On feeling like she failed her children by becoming a statistic + Having Low Self-Esteem After A Bad Break Up
"It's not about how you look. Bottom line is, once you've been through enough, once you've been cheated on, or talked to in a certain way, it's going to break your spirits. I don't care how good you look.
[Tweet "I've always looked the same way on the outside but on the inside, I didn't feel right."]
I didn't understand what took place, I felt bad because I always wanted my children to have two parents. I didn't want them to go through what I had been through, I didn't want them to go through what their dad had been through, not having a dad there at all. And I felt I had failed them in some way and I really had to take a step back and do a self-check and really regroup and that's what I was doing. I was getting "me" together in front of everybody. So no, I didn't feel good about myself."
On Why she believed men when they told her she wasn't good enough
"Well, because of my temper, they never said it to my face, they just acted like it. It never was said, but I think over the years, if there is years of action that just don't amount up to what you feel like you should be worth, sometimes you get confused.
[And they cheat with] somebody that doesn't even remotely compare.
You could just walk into a mall and you get a side eye and you don't know why. And it's like 'What is she looking at?' It's hard. And this is the one downside to what I do. I don't get the option of [the other woman] not knowing me. They get that option where I have no clue who they are. But you know who I am, you know where to find me. That's easy.
So that's the other part that makes it hard when going through [infidelity], but I think it was the best experience for me to go through because it prepared me for what not to allow today!"

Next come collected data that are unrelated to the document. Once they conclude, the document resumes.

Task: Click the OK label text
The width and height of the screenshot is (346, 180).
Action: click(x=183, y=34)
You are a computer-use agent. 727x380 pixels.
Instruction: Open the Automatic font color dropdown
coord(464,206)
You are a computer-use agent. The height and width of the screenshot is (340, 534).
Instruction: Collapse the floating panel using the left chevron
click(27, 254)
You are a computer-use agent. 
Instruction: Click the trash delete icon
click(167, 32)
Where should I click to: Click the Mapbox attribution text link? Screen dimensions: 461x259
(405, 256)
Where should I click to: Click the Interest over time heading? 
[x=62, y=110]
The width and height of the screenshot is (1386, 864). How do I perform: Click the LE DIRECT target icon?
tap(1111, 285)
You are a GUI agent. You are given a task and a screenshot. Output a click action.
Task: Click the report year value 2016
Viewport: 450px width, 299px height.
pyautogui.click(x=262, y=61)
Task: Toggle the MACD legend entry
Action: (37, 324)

On Regaining Confidence and Being Surprised Men Were Interested in Her: "I just felt like a mom."
"Has anyone ever tried to put in your head that you're a single mother with two kids no man will ever want to take that in?"
"Here is the thing. Girls aren't the only thirst buckets out there. So as soon as news kind of came out that 'Ok, I'm single,' it was the complete opposite. It's weird, it was so weird. Because I'm kind of the around the way girl, I don't get butt naked on the 'gram and all that and I'm thinking, 'Those are the kind of girls they like, they ain't looking at me.' But everybody all of a sudden wants to get married when I get single. It was so weird. I didn't know [I was a hot commodity]. I didn't know that. Coming out of a relationship for years, I just felt like a mom.
"But you been looking fine Monica. Don't act like you ain't been fine, now!"
"But people like 'action' (sex) and I ain't an 'Action Figure.' Unless we're married, now listen, we're married [flips hair], it goes down! But I'm not an 'action figure' when I'm solo and single.
[Tweet "People like 'action' (sex) and I ain't an 'Action Figure. -@MonicaBrown"]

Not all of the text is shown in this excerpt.